During the battle for Okinawa three Navy corpsmen also are awarded the Medal of Honor for shielding their wounded charges from further danger. HM-1 Robert Eugene Bush, 19, from Tacoma, Wash., though severely wounded, survives after fighting off attackers with his pistol and a carbine while shielding a wounded officer. He refuses treatment for his own wounds until all his patients are cared for properly and evacuated to safety. Pharmacist's Mate-2 William David Halyburton, Jr., 20, of Canton, N.C., and HM-1 Fred Faulkner Lester, who had just turned 19, from Downers Grove, Ill., both died attempting to rescue wounded Marines and from using their own bodies to shield the wounded.
There were many more heroics than may be chronicled here, of course.
What drives men to perform such deeds and to make such sacrifices?

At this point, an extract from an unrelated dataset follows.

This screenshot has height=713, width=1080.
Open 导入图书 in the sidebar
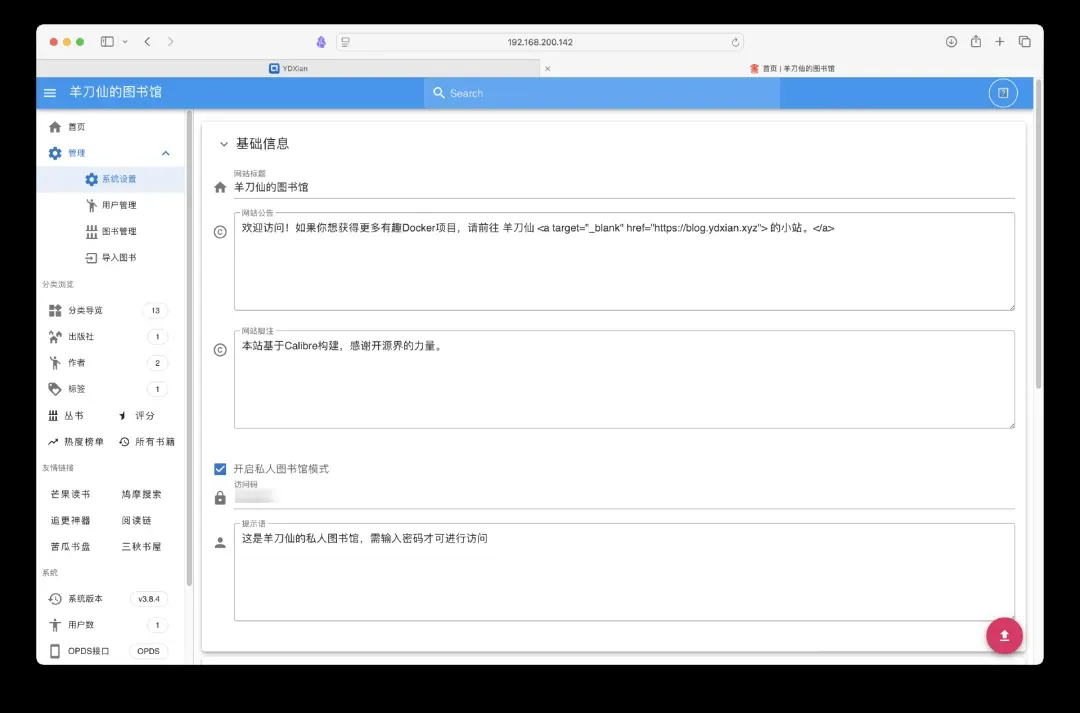click(118, 257)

Author William Manchester, himself twice wounded while serving as a Marine corporal on Okinawa, explains it thusly in his book "Goodbye Darkness":
"It was an act of love. Those men on the line were my family, my home. They were closer to me than I can say, closer than any friends had been or ever would be. They had never let me down, and I couldn't do it to them. I had to be with them, rather than let them die and me live with the knowledge that I might have saved them. Men, I now knew, do not fight for flag or country, for the Marine Corps or glory or any other abstraction. They fight for one another. Any man in combat who lacks comrades who will die for him, or for whom he is willing to die, is not a man at all. He is truly damned."
It is this fighting spirit that drives the Americans forward as they press the attack against fanatical Japanese now holed up in the limestone rocks and burrowed in the depths of a thousand caves, with their backs to the sea. Methodically, cave by cave, point by point, the Americans dig them out or seal them in forever. Gen Buckner offers Ushijima surrender terms-which are rejected. Ushijima, true to the Japanese warrior code of Bushido, chooses to disembowel himself as his adjutant beheads his corpse. The end is nigh.
18 June: Gen Buckner ascends a coral-studded high point to observe the 8th Marines in the attack. An enemy shell arches high and screeches to an explosive impact near the general. Shards of coral rock plummet into the general's body and he is mortally wounded just three days before the island is formally secured. MajGen Roy S. Geiger takes command of the 10th Army throughout the remainder of the campaign. An official flag-raising on 22 June marks the capture of Okinawa and Gen Geiger relinquishes command to Army Gen Joe Stilwell on the 23rd.
The price of victory has been high and foretells of an even higher cost of blood should Japan's main islands be invaded. Almost one-quarter million people have died in the battle: 107,539 Japanese soldiers killed, 27,769 entombed in caves; 10,755 prisoners captured; out of a population of 500,000, roughly 80,000 Okinawans have perished; 7,374 Americans are dead and 31,807 are wounded.
It is the most costly battle of the Pacific War.
It is the last battle in the Pacific...and the final battle of World War II.
In August, President Truman authorizes the use of atomic bombs against two Japanese cities. The destruction is almost incomprehensible. But no more American blood is spilled, as it was on Okinawa.